Pelatihan Budidaya Hortikultura yang Baik, Hemat Air dan Rendah Emisi
Salah satu penerima hibah pengelolaan sumber daya alam berbasis masyarakat/ Window 2 dari Millenium Challenge Account (MCA) Indonesia yang mulai bekerja di Pulau Sumba sejak bulan Juli 2016 adalah Konsorsium Pembangunan Berkelanjutan NTT yang dikoordinator oleh CIS Timor dan beranggotakan 9 lembaga yaitu Yayasan Wali Ati (Yasalti), Yayasan Harapan Sumba (YHS), Satu Visi, Koppesda, Pakta, Pelita Sumba, Waimaringi dan Bengkel Appek. Konsorsium ini mengusung nama program “Optimasi Pengelolaan DAS Kambaniru, Karendi dan Mangamba Katewel Melalui Aksi Konservasi Lingkungan dan Peningkatan Ekonomi Berbasis Masyarakat di Kabupaten Sumba Timur, Sumba Tengah, Sumba Barat dan Sumba Barat Daya, Provinsi Nusa Tenggara Timur”.
Pada tangggal 15-17 September 2016 yang lalu, Konsorsium Pembangunan Berkelanjutan NTT ini melaksanakan kegiatan “Pelatihan Budidaya Hortikultura Yang Baik, Hemat Air dan Rendah Emisi” untuk 8 Desa dan 2 Kelurahan di Kabupaten Sumba Timur yang berada di kawasan DAS Kambaniru, yaitu desa Katikuwai, Waikanabu, Mahaniwa, Maidang, Kiritana, Lukukamaru, Mbatakapidu, Kelurahan Maulumbi dan Kelurahan Mauhau. Beberapa komoditi yang akan dikembangkan lewat pelatihan ini antara lain tomat, lombok kecil, lombok besar, bawang, kacang panjang, buncis, wortel, pepaya California serta komoditi lain sesuai permintaan pasar dan kecocokan lahan.

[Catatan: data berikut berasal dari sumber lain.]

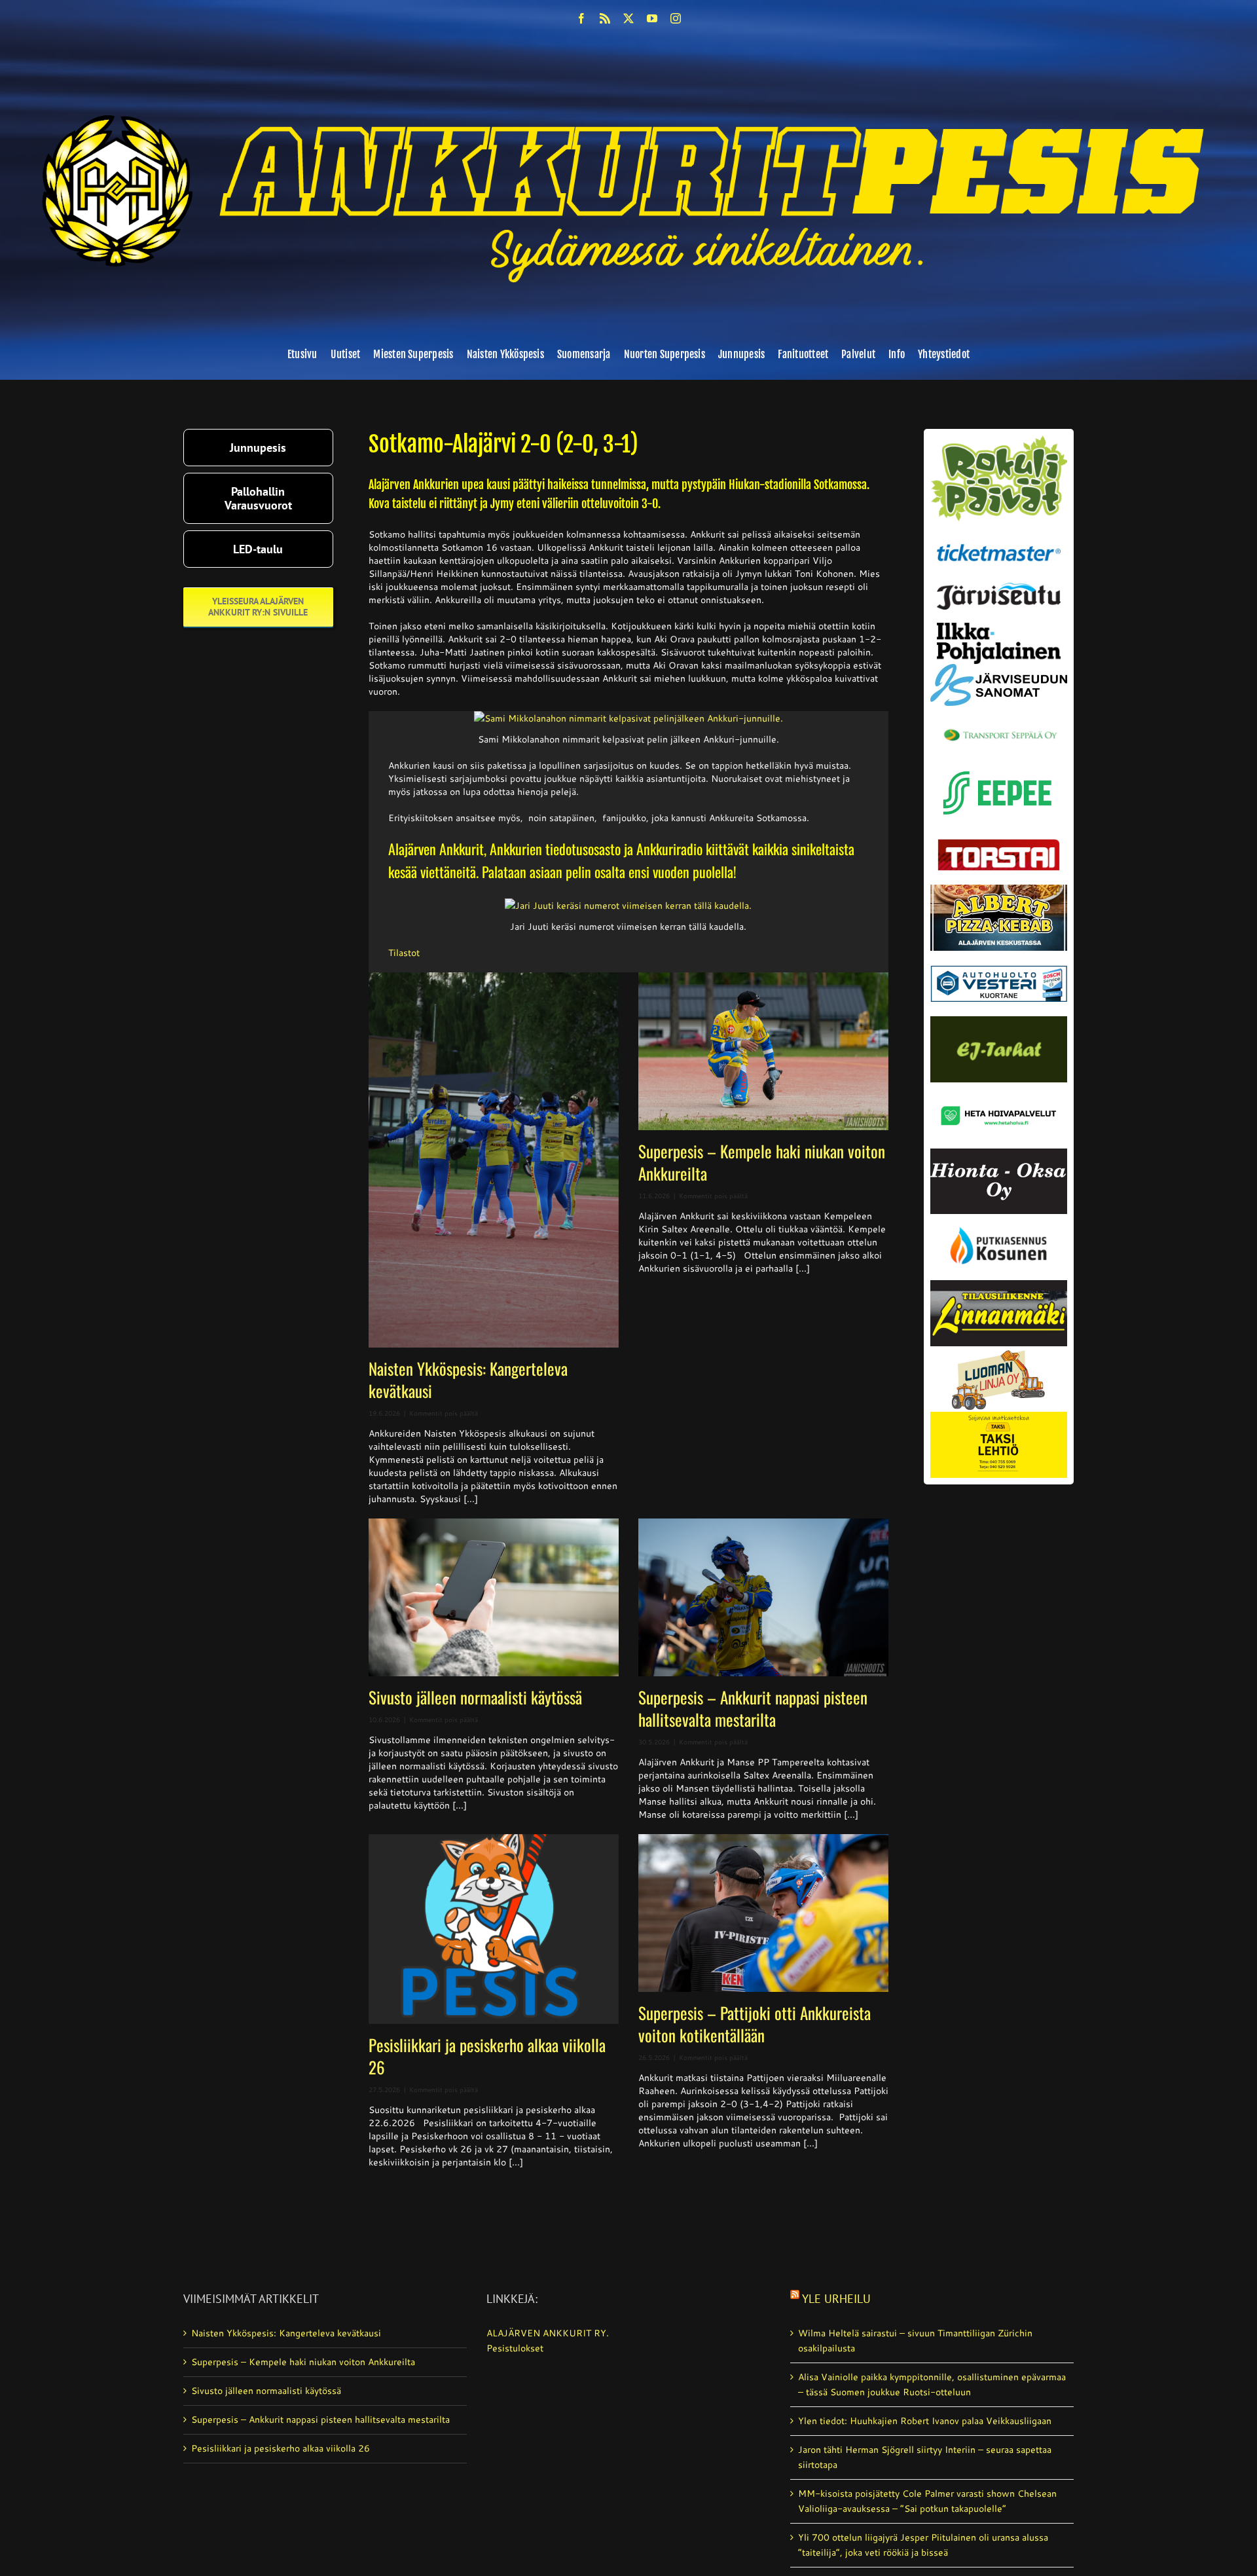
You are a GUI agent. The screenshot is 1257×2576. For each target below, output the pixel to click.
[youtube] (652, 18)
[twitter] (628, 18)
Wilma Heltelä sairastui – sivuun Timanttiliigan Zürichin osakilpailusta (915, 2341)
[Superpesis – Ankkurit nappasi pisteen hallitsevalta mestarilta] (763, 1597)
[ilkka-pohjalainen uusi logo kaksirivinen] (999, 627)
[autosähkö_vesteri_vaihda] (998, 955)
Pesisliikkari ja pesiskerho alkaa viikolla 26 (487, 2056)
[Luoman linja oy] (998, 1350)
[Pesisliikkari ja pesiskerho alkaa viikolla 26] (494, 1929)
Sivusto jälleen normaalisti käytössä (475, 1697)
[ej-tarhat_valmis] (998, 1020)
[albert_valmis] (998, 889)
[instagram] (675, 18)
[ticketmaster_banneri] (999, 540)
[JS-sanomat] (998, 668)
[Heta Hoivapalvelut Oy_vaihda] (998, 1087)
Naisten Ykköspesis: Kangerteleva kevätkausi (468, 1379)
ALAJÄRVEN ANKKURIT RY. (547, 2333)
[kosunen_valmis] (998, 1218)
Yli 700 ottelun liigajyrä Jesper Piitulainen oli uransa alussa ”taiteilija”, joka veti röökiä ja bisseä (923, 2545)
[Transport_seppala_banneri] (999, 723)
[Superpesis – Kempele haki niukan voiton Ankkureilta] (763, 1051)
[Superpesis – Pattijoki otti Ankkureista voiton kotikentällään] (763, 1913)
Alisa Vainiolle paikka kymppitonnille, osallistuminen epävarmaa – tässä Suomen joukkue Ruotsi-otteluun (932, 2384)
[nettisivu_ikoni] (998, 440)
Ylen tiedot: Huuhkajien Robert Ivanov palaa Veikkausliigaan (924, 2420)
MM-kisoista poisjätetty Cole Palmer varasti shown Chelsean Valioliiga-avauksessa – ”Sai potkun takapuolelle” (927, 2501)
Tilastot (404, 952)
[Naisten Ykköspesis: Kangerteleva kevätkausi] (494, 1160)
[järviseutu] (999, 587)
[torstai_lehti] (999, 842)
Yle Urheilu (836, 2298)
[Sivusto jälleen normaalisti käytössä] (494, 1597)
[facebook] (581, 18)
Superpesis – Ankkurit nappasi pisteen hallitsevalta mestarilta (752, 1708)
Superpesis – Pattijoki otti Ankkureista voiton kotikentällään (754, 2023)
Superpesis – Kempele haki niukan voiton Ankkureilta (761, 1162)
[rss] (605, 18)
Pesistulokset (514, 2348)
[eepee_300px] (999, 767)
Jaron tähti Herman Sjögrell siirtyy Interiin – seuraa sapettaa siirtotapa (924, 2457)
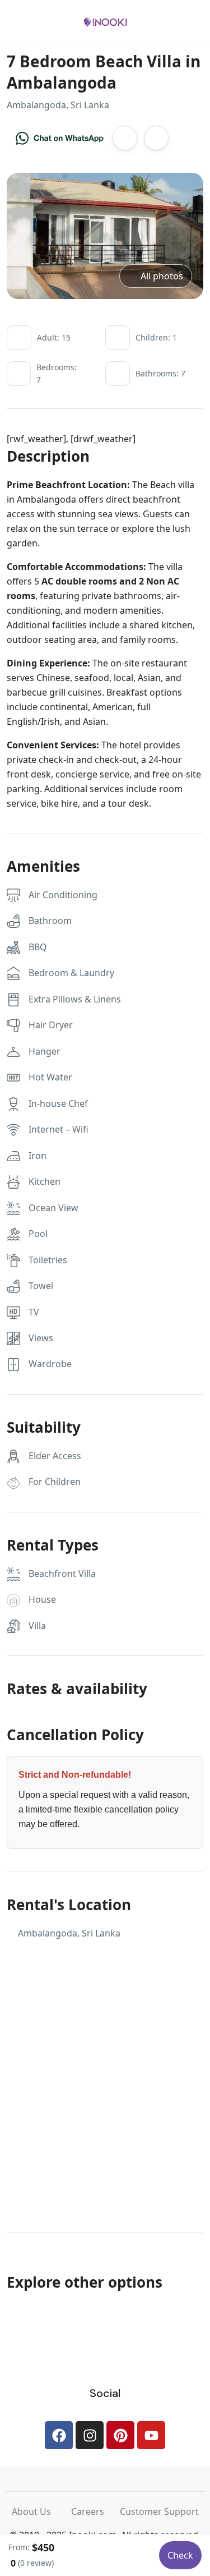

“Selama ini kebanyakan para petani hortikultura berpendapat bahwa untuk menanam hortikultura diperlukan banyak air sehingga dampaknya malah tanaman terlalu banyak mendapatkan air dan akhirnya busuk. Dengan kondisi NTT khususnya Sumba yang didominasi oleh lahan kering dan musim kemarau panjang maka kita mencoba untuk mendorong petani mengambil keputusan untuk melakukan aktivitas pertanian hortikultura memaksimalkan musim kemarau bagi peningkatan ekonomi rumah tangga. Dan tentu saja pendekatannya haruslah lewat pemahaman tentang teknik budidaya pertanian lahan kering yang hemat air, penggunaan pupuk organik (pupuk organik yang dimaksud dalam program ini adalah pupuk bokasi, karena dengan rutin menggunakan bokasi secara tidak langsung mengurangi ketergantungan terhadap pupuk dari pabrik/ pupuk kimia yang jangka panjangnya dapat memperkecil emisi karbon yang dihasilkan oleh pabrik pupuk itu sendiri), mendorong pertanian menetap dan meninggalkan pola ladang berpindah bahkan memperkuat mereka sehingga dapat melakukan peningkatan nilai tambah terhadap produk yang dihasilkan melalui akses informasi pasar dan pengembangan demplot" demikian penjelasan Ibu Ninu Rambu selaku Koordinator DAS (Daerah Aliran Sungai) Kambaniru yang mengkoordinir kegiatan pelatihan untuk Kabupaten Sumba Timur ini.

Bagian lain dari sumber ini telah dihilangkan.